Activity: From the entries below, return only the lines starting at the one that contains "Click the red Mobile bank app icon" and ending at the one that contains "Go to NIELIT", exactly as they stand.

Excerpted data:
=== Begin Enclosure ===

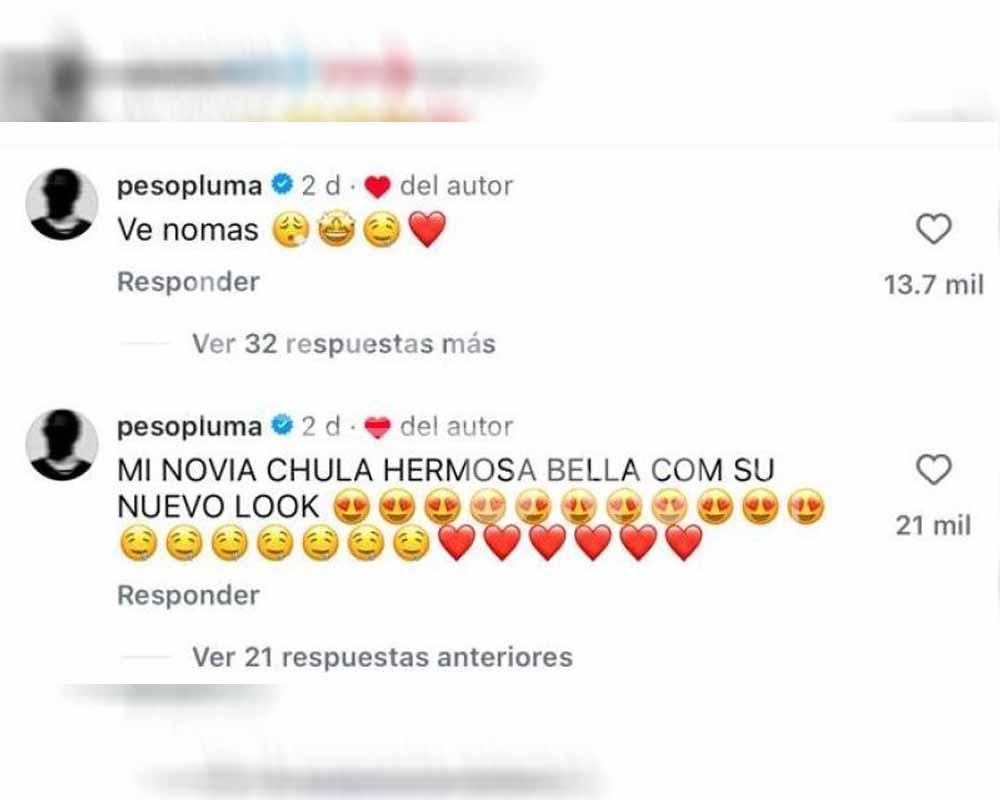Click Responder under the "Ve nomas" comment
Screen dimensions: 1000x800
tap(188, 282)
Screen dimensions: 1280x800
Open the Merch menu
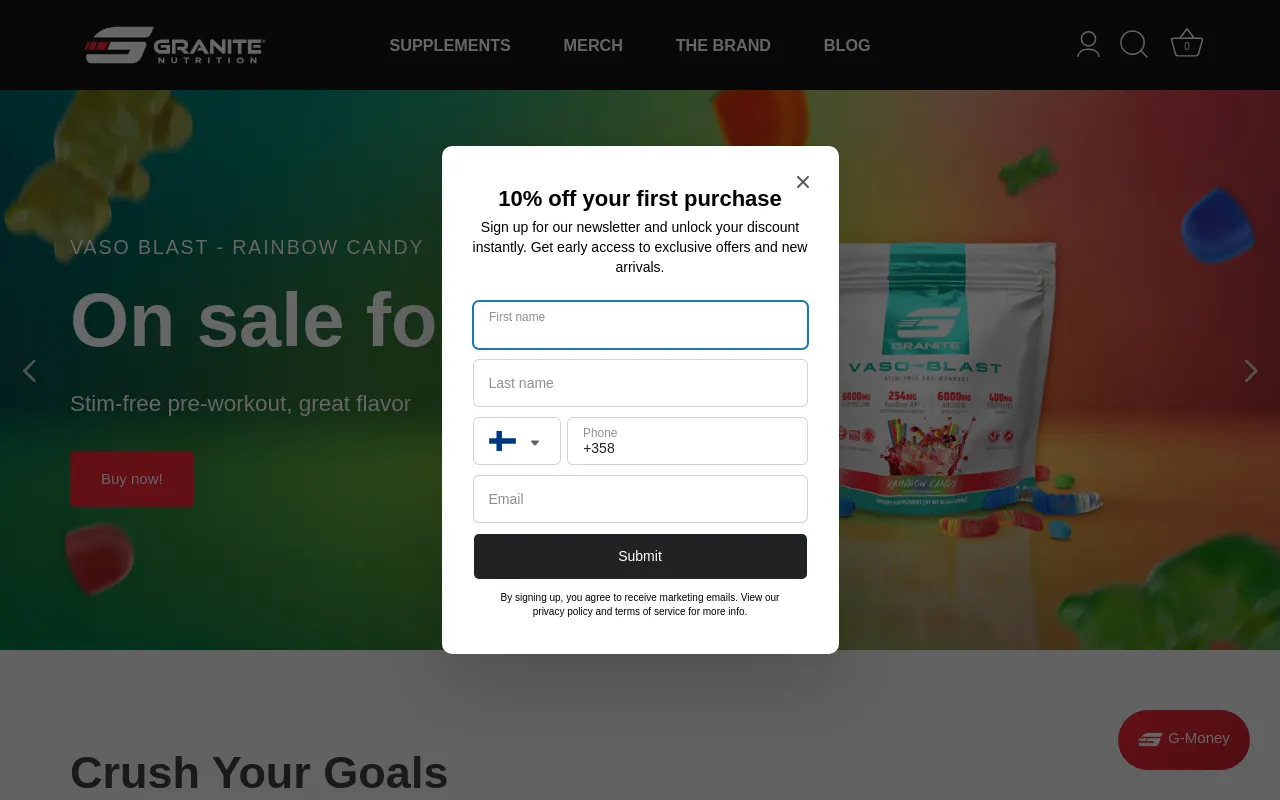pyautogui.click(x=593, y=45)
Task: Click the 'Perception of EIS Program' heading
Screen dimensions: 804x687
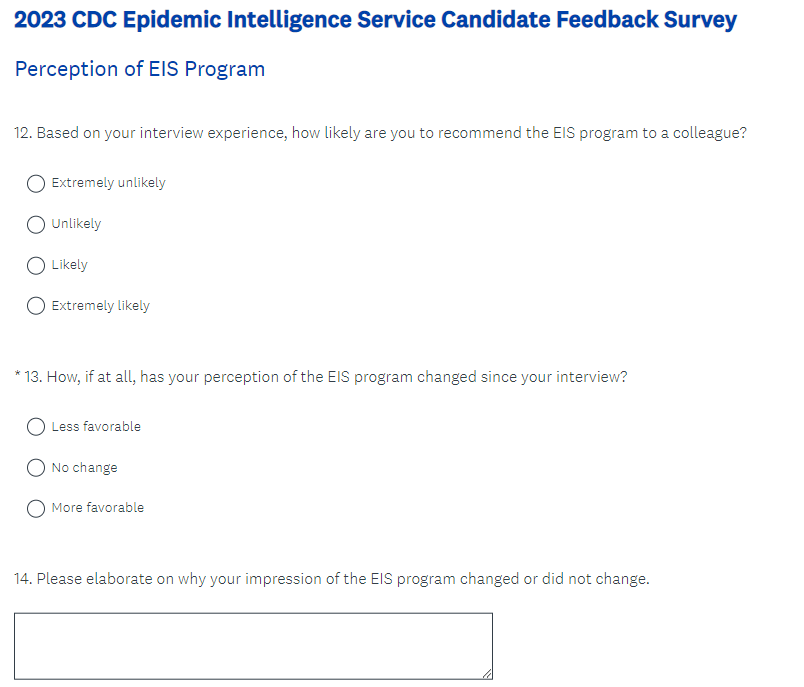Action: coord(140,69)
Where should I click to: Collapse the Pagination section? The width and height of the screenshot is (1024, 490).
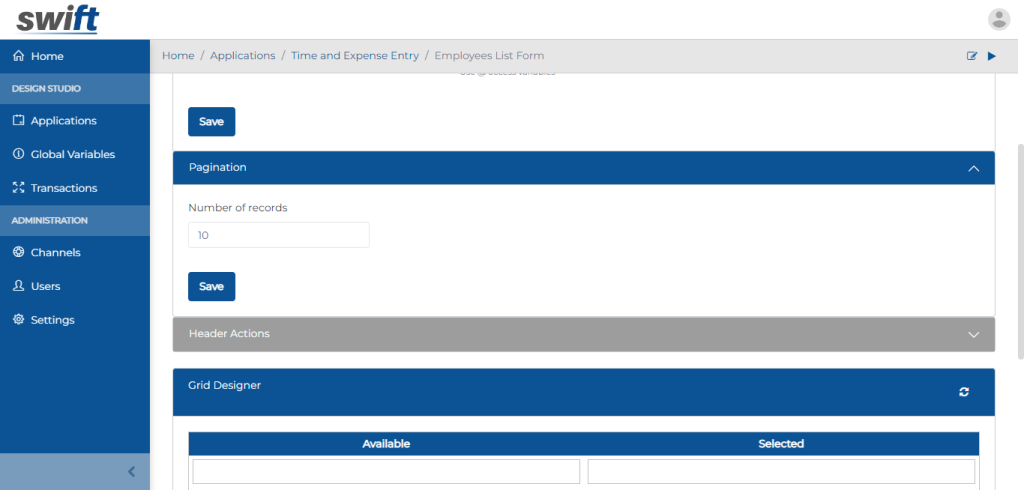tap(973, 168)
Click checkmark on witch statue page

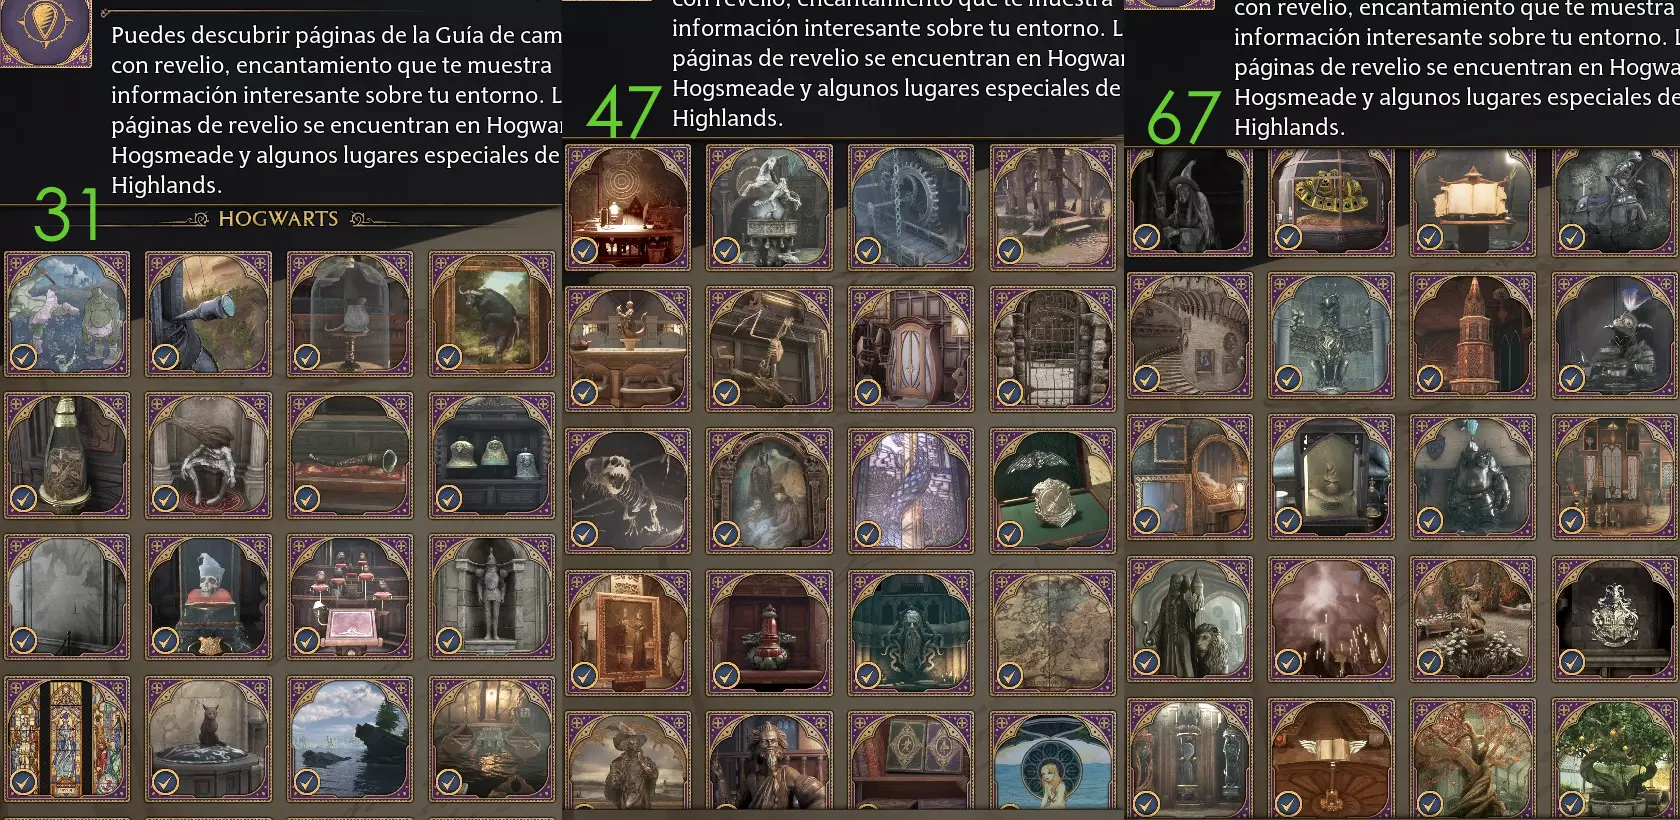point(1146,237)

=== End Enclosure ===
=== Begin Enclosure ===

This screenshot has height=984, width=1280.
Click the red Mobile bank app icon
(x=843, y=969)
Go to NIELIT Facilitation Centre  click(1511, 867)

=== End Enclosure ===
=== Begin Enclosure ===

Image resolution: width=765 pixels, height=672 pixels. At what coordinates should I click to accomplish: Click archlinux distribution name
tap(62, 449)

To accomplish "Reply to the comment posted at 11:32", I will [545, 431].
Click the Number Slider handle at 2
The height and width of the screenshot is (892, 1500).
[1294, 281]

=== End Enclosure ===

Written answer:
Click the red Mobile bank app icon
(x=843, y=969)
Go to NIELIT Facilitation Centre  click(1511, 867)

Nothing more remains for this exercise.